“Spider’s Web” was originally a play written by Agatha Christie and was adapted into a novel by Charles Osborne in 2000. I don’t think this is one of Christie’s better known plays until I saw the novel on the shelves years ago. I finally got to read it after all these years.
The wife of foreign office diplomat has a habit of teasing and messing with people’s heads a little and finds herself in a predicament when a man who was trying to blackmail her for the custody of her step-daughter ends up dead in her home. She enlists the aid of her three dapper British gentlemen friends to help hide the inconvenient murder. However, the police come calling much sooner than she anticipated, and her beloved husband is going to return with a very important visitor to their shores. It does not help that the body is not where it not where it was left.
It was fun to read a Christie novel that was essentially new to me, but I wouldn’t call this one of her more noticeable contributions. It could be that Osborne’s prose style just failed to pop for me. None of the characters felt all that fresh.

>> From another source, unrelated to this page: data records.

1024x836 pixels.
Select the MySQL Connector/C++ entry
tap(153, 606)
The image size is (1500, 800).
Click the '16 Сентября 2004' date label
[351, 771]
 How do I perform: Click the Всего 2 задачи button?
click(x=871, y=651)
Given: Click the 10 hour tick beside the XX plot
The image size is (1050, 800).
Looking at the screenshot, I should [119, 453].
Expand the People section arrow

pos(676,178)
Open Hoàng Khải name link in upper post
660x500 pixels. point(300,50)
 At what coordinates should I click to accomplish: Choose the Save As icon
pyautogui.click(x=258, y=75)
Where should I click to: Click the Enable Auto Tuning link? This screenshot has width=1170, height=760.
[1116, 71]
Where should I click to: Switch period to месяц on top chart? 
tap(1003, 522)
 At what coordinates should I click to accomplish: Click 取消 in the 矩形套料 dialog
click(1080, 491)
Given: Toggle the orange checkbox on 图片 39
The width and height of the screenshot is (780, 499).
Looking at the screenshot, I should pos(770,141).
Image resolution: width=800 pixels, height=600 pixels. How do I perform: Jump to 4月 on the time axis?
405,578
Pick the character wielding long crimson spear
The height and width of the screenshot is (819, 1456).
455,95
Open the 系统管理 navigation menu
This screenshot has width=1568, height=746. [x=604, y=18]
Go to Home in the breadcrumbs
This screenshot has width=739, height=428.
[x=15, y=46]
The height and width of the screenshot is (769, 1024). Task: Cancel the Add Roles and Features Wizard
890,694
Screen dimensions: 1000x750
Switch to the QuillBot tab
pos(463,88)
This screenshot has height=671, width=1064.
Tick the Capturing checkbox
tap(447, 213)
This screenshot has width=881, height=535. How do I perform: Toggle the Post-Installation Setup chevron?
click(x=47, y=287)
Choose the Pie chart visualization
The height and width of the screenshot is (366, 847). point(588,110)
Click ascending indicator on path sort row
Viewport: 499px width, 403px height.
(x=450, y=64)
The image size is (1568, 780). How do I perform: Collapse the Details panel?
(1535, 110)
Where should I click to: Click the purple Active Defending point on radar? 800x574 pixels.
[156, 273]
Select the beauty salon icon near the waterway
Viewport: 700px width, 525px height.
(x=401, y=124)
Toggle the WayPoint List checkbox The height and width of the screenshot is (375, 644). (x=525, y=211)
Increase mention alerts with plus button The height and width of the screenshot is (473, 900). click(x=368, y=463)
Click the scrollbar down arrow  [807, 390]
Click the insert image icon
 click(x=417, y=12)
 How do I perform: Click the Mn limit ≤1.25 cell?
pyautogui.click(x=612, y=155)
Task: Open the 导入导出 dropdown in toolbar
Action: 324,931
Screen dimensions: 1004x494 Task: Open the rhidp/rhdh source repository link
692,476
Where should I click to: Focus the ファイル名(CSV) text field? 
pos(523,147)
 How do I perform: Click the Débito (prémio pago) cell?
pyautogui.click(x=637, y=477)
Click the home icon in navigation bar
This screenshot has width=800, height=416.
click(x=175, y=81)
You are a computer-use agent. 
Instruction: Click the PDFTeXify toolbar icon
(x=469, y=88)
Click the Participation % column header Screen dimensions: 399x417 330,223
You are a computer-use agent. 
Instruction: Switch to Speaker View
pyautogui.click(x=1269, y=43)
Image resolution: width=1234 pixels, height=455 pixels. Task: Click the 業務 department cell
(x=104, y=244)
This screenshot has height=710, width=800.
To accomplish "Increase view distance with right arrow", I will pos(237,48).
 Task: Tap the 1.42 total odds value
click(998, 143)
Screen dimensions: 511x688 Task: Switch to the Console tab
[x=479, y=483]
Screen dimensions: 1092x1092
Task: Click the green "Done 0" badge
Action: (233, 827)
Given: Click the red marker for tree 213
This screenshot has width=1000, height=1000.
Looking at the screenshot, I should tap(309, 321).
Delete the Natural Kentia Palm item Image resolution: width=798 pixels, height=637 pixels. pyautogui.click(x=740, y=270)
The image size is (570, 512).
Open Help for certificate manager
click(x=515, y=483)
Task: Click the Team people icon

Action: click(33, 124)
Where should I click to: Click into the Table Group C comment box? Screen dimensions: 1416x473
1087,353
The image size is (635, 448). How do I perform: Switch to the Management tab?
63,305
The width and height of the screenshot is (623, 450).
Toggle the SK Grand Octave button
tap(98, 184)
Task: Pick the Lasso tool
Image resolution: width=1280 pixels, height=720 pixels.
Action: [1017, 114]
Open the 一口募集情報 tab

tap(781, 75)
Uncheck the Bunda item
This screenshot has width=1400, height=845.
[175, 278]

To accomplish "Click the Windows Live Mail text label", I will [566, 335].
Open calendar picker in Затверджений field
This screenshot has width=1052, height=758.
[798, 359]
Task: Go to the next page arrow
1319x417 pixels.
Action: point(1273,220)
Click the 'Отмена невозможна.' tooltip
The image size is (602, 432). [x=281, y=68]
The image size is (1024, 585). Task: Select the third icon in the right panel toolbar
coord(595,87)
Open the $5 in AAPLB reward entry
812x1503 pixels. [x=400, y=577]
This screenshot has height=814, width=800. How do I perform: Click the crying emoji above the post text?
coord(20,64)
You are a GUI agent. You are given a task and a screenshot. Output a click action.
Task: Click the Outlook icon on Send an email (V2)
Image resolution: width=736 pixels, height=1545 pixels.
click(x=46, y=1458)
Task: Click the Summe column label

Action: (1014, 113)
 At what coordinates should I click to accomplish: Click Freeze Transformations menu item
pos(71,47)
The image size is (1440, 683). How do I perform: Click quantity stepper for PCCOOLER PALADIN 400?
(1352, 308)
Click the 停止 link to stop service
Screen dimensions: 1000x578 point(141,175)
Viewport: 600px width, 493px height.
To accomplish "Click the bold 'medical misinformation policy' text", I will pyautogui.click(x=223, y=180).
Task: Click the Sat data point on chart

I sort of liked the Inspector who turned up after a mysterious phone call was made to the police. He seemed surprisingly astute at times. I probably would have enjoyed the stage presentation more. It’s not without some charm and hits some of the right notes of literary nostalgia for a Christie fan, but I can’t count this as one of the better presentations from the Queen of Crime. She probably shouldn’t the shoulder the blame alone since Osborne’s prose is not that compelling.
And so coming up next to the reading lamp is James Lee Burke’s “Wayfaring Stranger”.